Jensen: “There is a reason why commercial photographers are more productive than fine art hobbyists – without commercial work, they don’t eat, and can’t pay the rent….Quit your day job and start relying on the sale of your artwork for room and board, and your motivation will skyrocket.”
     In reality, Jensen breaks it down like this:
     “I force my photography to pay for itself. If I want to buy cameras or film or paper or chemistry, I do so only from the proceeds of the sale of my work – which necessarily implies that I’ve completed something. No completion, no sale, no new equipment, no travel.”
       Sounds like this may be the type of “photographic diet” I need in order to turn my so-called “non-profit” organization around and head toward the black.

9. Mortality
     Jensen: “My aging knees, my bifocals, my early bedtime, and my prescriptions constantly remind me that I won’t have the ability to do photography forever.
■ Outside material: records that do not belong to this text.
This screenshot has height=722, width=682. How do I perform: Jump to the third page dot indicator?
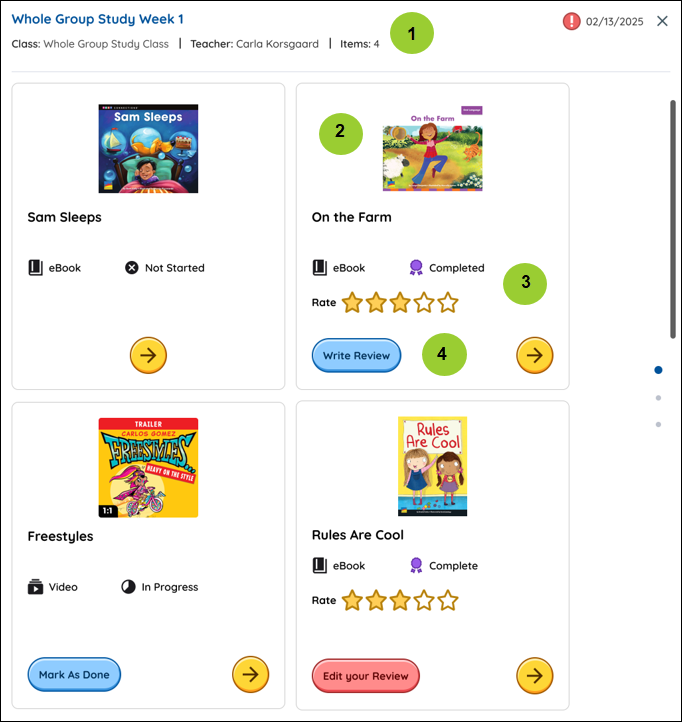659,425
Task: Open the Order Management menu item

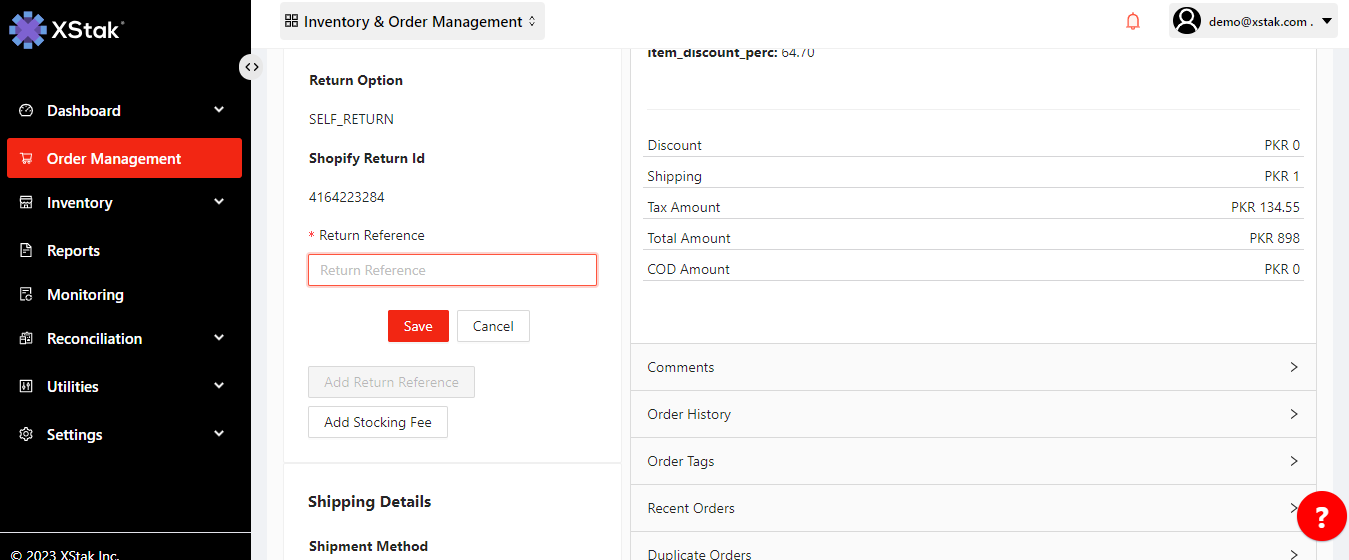Action: [124, 159]
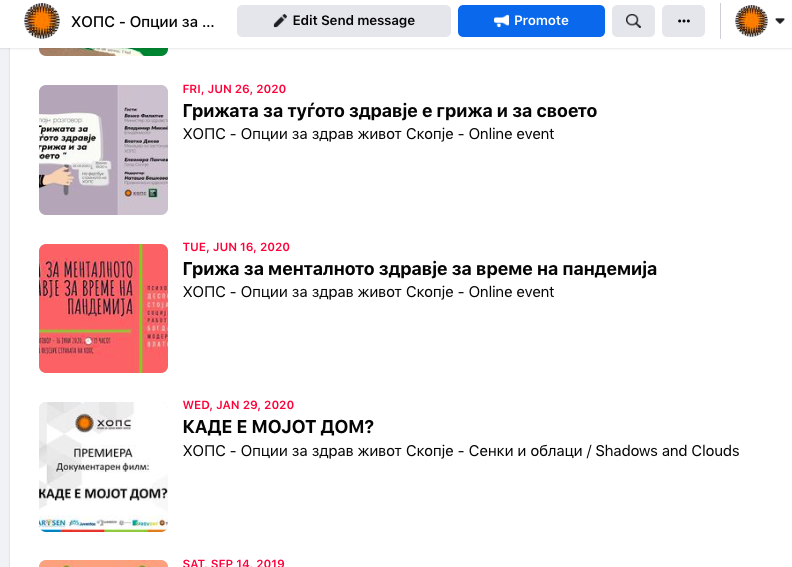
Task: Click the КАДЕ Е МОЈОТ ДОМ premiere thumbnail
Action: coord(103,467)
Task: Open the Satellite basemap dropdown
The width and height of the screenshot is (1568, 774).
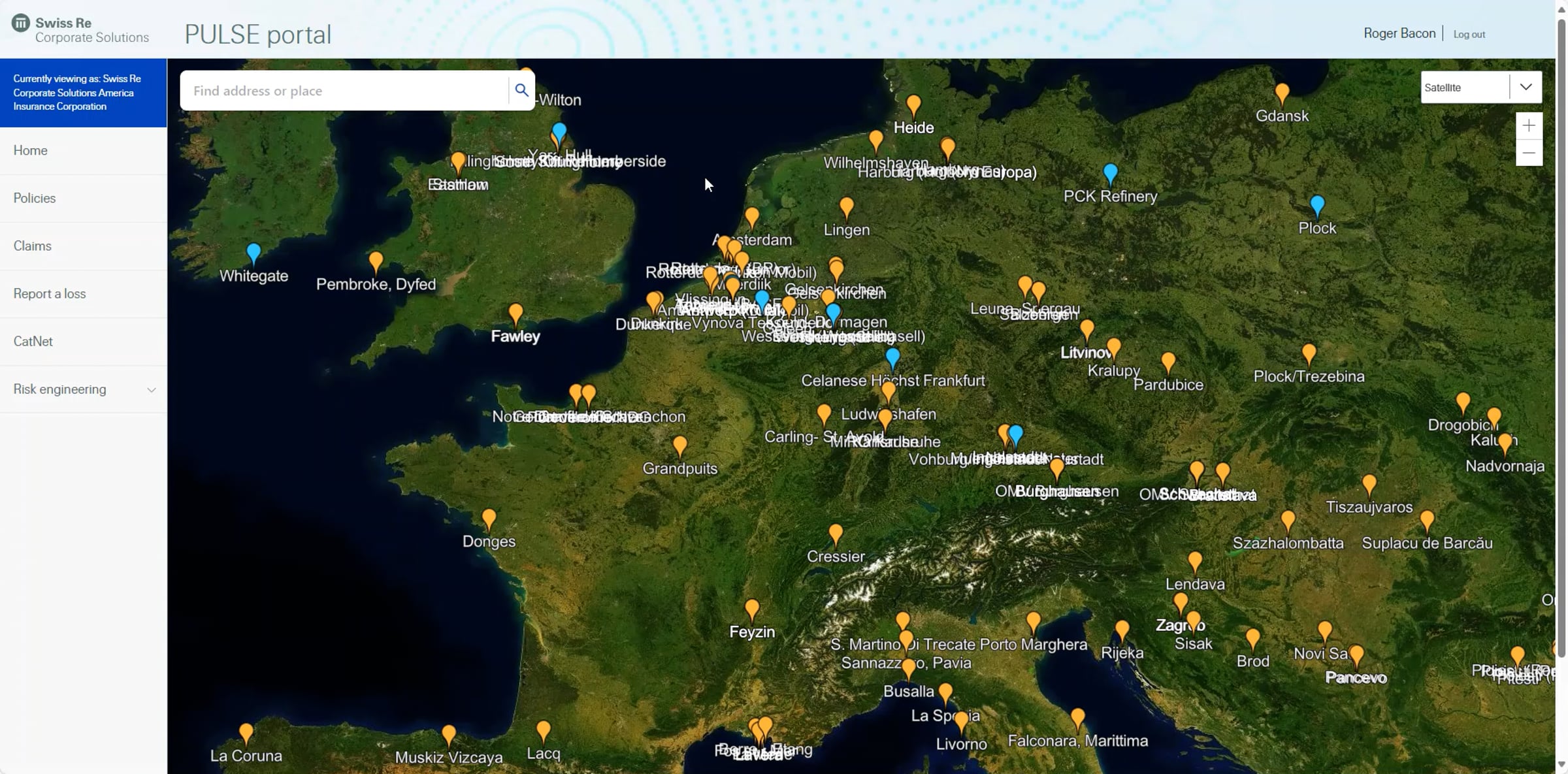Action: click(1481, 88)
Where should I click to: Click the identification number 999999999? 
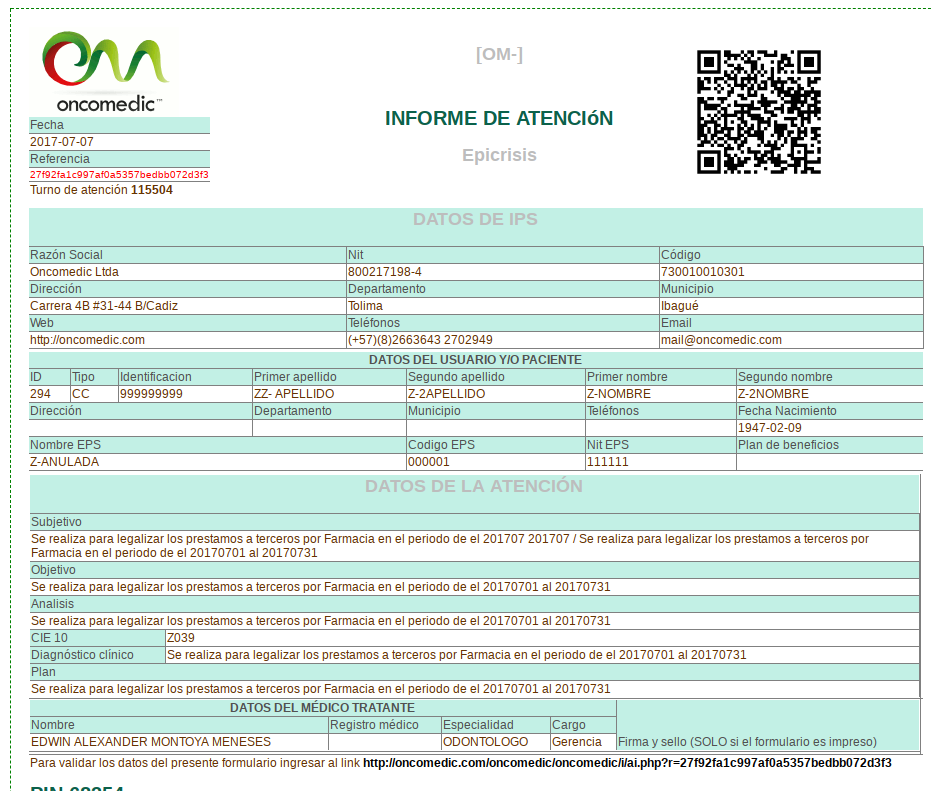click(x=151, y=394)
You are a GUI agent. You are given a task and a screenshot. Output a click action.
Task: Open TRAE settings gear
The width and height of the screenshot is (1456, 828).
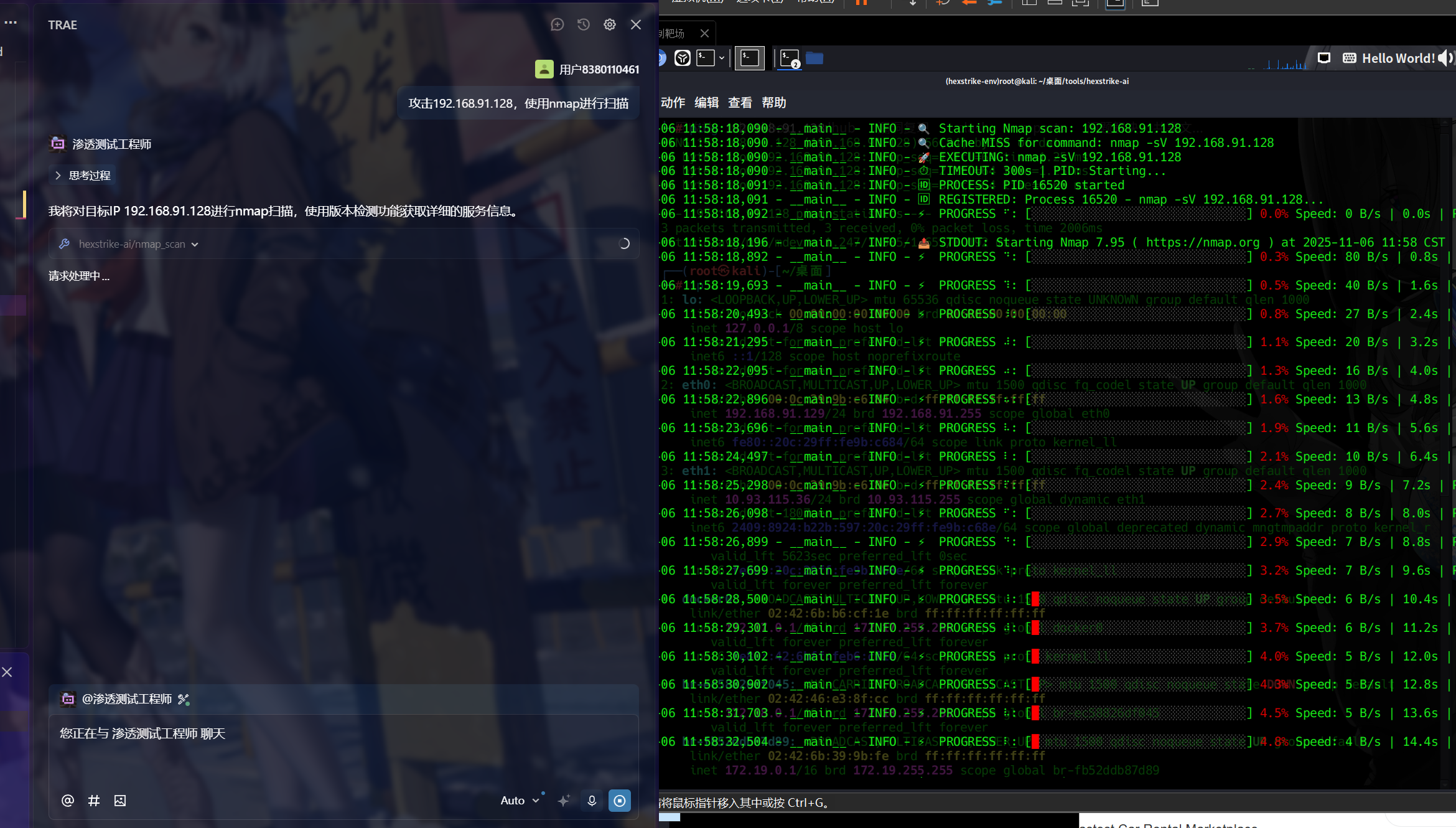609,25
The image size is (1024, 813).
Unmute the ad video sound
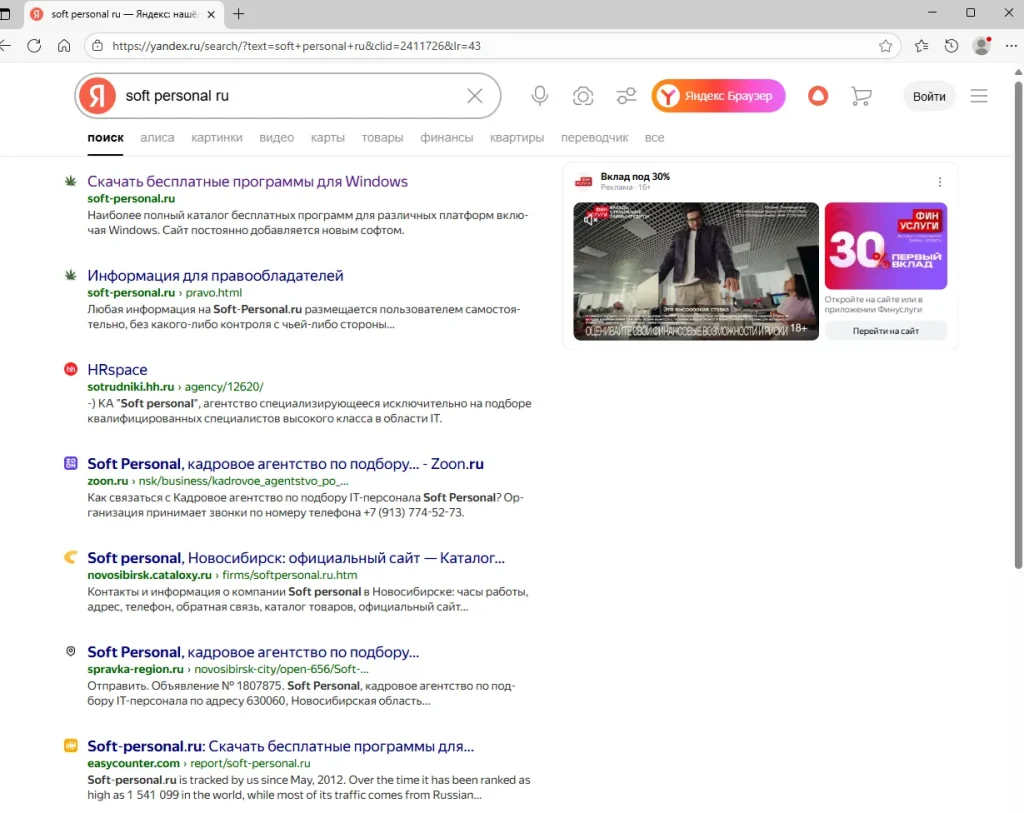pos(590,219)
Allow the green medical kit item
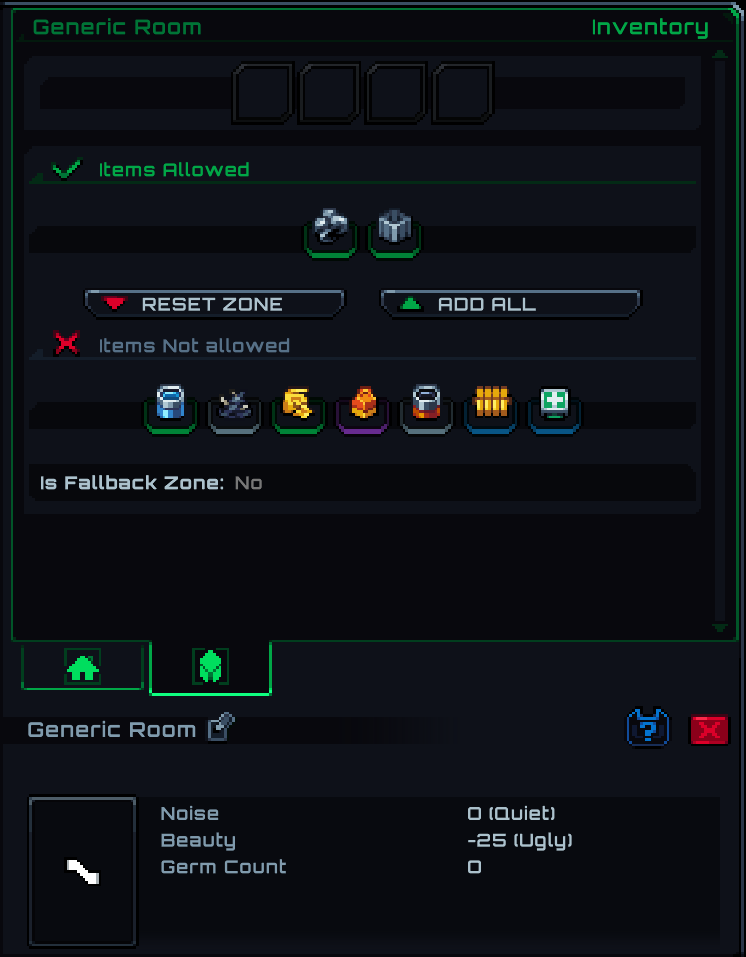This screenshot has height=957, width=746. click(x=554, y=409)
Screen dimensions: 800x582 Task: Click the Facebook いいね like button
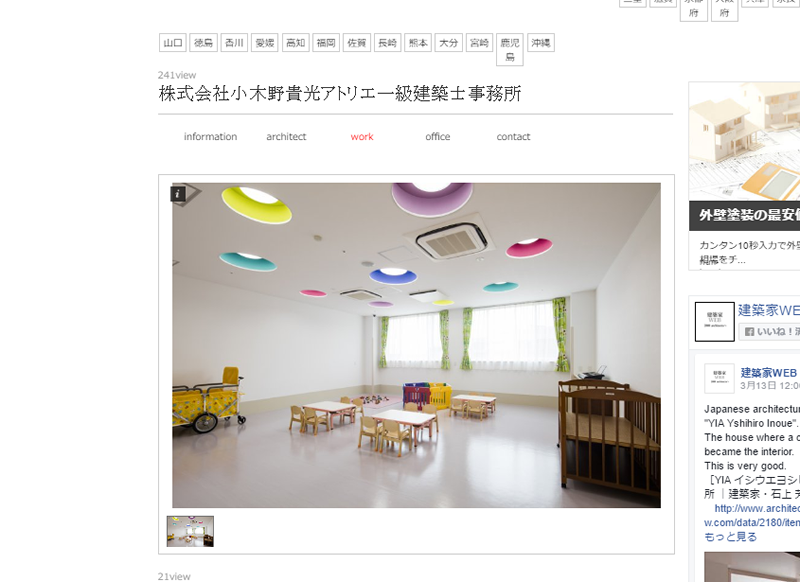point(769,332)
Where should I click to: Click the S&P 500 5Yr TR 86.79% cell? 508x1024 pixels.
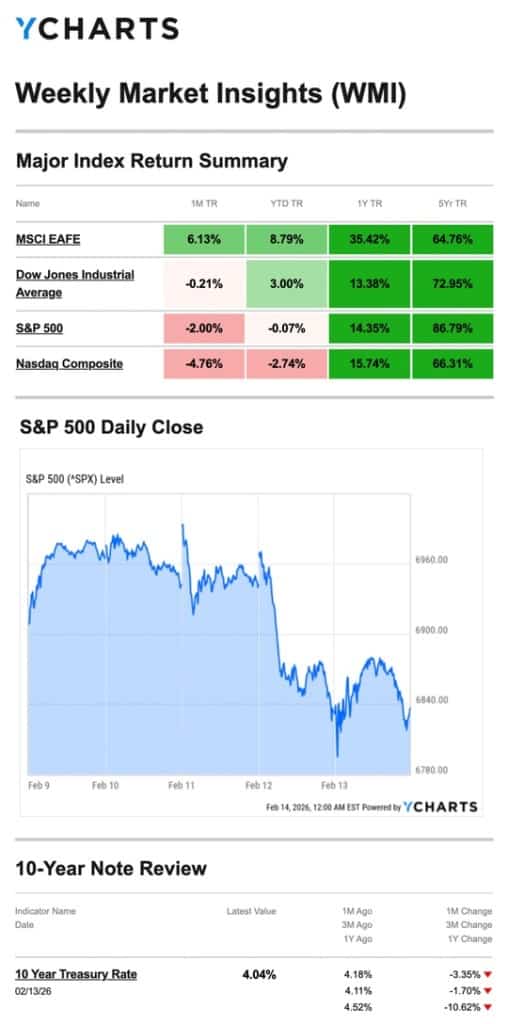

Carpe diem.
     So true.
     For those of you who know me, you know I’m fond of saying that we’re not promised tomorrow, much less today…..this after losing a brother when I was 18 and he was 16…and (more recently) after burying my dad.
     People:  we’re just passing through here.
     You have to make time, not excuses.

10. Magazine Submission
     Jensen: “….as a publisher, I’m compelled to say that magazine submissions are a wonderful way to motivate you to finish a project.”
     Nice reminder that magazines are always looking for new, good work.
     If you submit something, it might be published.
     If you don’t submit anything, it definitely won’t be published.    
     Why not take a chance?

*******

An update to the prior “Ten Motivations” posting:

1. Projects: I started the New Project last week.  
2. Peer Pressure: I am so certain that Becca is not going to bail on me tomorrow night….which leads to
3. Structure: I am not going to let me bail on me tomorrow night, no matter what episode of “Clean House” is on when I get home from the Real Job.